The ascent to the hill of the Lord means more than that. It includes also the future. I suppose that when men think about another world—which I am afraid none of us think about as often as we ought to do, in order to make the best of this one—the question, in some shape or other, which this band of singers lifted up, rises to their lips, 'Who shall ascend into the hill of the Lord, or who shall stand in His Holy Place' beyond the stars? Well, brethren! that is the question which concerns us all, more than anything else in the world, to have clearly and rightly answered.

II. Note the answer to this great question.

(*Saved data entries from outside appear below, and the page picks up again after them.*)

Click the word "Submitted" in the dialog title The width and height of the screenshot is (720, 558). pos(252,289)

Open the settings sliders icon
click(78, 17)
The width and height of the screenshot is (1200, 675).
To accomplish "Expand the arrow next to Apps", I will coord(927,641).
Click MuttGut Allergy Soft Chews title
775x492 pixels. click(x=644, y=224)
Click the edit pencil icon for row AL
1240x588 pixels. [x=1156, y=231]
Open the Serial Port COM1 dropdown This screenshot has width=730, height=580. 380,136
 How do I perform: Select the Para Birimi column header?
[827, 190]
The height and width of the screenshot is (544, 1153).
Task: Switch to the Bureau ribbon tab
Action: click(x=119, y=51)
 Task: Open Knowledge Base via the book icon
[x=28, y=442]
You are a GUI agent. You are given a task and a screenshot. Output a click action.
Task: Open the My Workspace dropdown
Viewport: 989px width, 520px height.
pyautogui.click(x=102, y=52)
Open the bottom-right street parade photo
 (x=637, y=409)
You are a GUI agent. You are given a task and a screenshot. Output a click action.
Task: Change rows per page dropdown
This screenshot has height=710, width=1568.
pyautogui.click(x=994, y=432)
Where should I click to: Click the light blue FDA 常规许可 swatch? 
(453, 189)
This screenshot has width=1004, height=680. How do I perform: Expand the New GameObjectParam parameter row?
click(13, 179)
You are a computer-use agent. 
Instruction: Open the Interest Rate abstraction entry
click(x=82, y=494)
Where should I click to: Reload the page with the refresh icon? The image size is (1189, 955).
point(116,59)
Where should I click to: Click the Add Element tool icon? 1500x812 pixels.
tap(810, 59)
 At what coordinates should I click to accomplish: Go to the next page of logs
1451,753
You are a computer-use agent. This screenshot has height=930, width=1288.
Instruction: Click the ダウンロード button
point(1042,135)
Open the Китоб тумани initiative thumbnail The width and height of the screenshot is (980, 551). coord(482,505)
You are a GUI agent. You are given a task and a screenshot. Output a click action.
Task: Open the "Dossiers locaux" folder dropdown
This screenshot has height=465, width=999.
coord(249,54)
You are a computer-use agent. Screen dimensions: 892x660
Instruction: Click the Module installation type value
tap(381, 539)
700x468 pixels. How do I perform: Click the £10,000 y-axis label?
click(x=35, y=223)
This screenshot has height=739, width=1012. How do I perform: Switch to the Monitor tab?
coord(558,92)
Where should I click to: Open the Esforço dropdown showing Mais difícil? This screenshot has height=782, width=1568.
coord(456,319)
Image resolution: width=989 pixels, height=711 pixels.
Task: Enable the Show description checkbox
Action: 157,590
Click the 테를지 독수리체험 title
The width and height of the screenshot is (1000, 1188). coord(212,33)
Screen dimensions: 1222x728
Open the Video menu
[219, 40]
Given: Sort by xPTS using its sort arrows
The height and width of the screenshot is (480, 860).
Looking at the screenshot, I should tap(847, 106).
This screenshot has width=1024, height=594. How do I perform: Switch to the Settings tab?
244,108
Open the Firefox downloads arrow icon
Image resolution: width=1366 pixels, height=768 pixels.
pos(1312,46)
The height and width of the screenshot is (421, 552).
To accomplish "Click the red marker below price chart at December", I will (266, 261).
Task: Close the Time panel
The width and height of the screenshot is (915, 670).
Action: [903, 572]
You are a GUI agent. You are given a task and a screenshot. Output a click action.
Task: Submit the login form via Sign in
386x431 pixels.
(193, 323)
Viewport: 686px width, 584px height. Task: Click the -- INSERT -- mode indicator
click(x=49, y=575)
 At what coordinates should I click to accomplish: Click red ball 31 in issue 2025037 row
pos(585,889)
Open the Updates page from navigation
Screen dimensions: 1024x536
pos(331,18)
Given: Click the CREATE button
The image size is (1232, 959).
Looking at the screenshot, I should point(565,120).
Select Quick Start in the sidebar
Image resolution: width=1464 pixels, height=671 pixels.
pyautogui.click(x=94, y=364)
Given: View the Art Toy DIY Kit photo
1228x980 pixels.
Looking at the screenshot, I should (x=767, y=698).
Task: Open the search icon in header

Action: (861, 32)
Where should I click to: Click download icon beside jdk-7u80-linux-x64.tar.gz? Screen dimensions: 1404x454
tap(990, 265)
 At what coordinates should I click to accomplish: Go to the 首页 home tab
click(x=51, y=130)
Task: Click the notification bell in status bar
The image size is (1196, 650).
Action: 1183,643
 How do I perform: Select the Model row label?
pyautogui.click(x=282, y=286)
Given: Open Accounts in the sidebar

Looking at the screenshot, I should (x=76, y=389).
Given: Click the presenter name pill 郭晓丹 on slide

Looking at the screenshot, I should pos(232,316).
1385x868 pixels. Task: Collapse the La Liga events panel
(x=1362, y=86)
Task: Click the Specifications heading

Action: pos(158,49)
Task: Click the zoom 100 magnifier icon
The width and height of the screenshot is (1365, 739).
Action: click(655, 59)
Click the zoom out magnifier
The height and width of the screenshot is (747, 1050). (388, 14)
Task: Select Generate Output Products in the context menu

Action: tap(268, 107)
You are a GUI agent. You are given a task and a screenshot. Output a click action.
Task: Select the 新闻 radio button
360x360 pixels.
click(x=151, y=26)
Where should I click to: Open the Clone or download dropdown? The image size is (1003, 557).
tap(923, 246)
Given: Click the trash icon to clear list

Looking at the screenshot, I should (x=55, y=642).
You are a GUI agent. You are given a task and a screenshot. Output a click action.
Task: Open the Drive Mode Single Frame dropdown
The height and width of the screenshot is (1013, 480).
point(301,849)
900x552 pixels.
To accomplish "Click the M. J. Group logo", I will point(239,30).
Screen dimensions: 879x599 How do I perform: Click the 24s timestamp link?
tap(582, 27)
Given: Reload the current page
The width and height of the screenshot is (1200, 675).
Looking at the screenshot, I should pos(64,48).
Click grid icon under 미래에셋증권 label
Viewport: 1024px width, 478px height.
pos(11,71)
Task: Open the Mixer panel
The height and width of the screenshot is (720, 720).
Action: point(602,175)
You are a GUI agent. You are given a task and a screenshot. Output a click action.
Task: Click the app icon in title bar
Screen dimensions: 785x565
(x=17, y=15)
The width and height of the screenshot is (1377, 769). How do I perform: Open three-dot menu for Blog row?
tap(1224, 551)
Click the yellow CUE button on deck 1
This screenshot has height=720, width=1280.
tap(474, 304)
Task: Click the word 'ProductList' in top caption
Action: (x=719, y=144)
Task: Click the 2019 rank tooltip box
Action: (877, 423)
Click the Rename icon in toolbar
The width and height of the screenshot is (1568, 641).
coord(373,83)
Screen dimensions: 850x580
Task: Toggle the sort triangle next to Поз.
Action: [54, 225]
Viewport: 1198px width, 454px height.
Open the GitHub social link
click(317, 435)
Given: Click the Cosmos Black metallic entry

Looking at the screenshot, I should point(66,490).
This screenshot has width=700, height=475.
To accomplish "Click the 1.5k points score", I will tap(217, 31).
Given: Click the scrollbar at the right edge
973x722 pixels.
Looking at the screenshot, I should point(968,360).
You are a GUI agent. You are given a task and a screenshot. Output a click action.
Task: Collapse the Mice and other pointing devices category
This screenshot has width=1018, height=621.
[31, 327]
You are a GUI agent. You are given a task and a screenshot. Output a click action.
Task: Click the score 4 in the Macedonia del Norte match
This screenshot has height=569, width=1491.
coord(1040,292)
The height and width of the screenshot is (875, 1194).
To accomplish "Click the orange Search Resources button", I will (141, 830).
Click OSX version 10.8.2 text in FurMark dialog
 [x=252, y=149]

The psalm answers it in an instructive fashion, which we take as it stands. 'He that hath clean hands and a pure heart.' Let me measure myself by the side of that requirement. 'Clean hands?'—are mine clean? 'And a pure heart?'—what about mine? 'Who hath not lifted up his soul unto vanity'—and where have my desires and thoughts so often gone? 'Nor sworn deceitfully.' These are the qualifications that our psalm dashes down in front of us when we ask the question.

The other two occasions to which I have referred, where the same question is put, give substantially the same answer. It might be interesting, if one had time, or this was the place, to look at the differences in the replies, as suggesting the slight differences in the ideal of a good man as presented by the various writers, but that must be left untouched now. Taking these four conditions that are laid down here, we come to this, that psalmist and prophet with one voice say that same solemn thing: 'Holiness, without which no man shall see the Lord.' There is no faltering in the answer, and it is an answer to which the depths of conscience say 'Yes.' We all admit, when we are wise, that for communion with God on earth, and for treading the golden pavements of that city into which nothing that is unclean shall enter, absolute holiness is necessary. Let no man deceive himself—that stands the irreversible, necessary condition.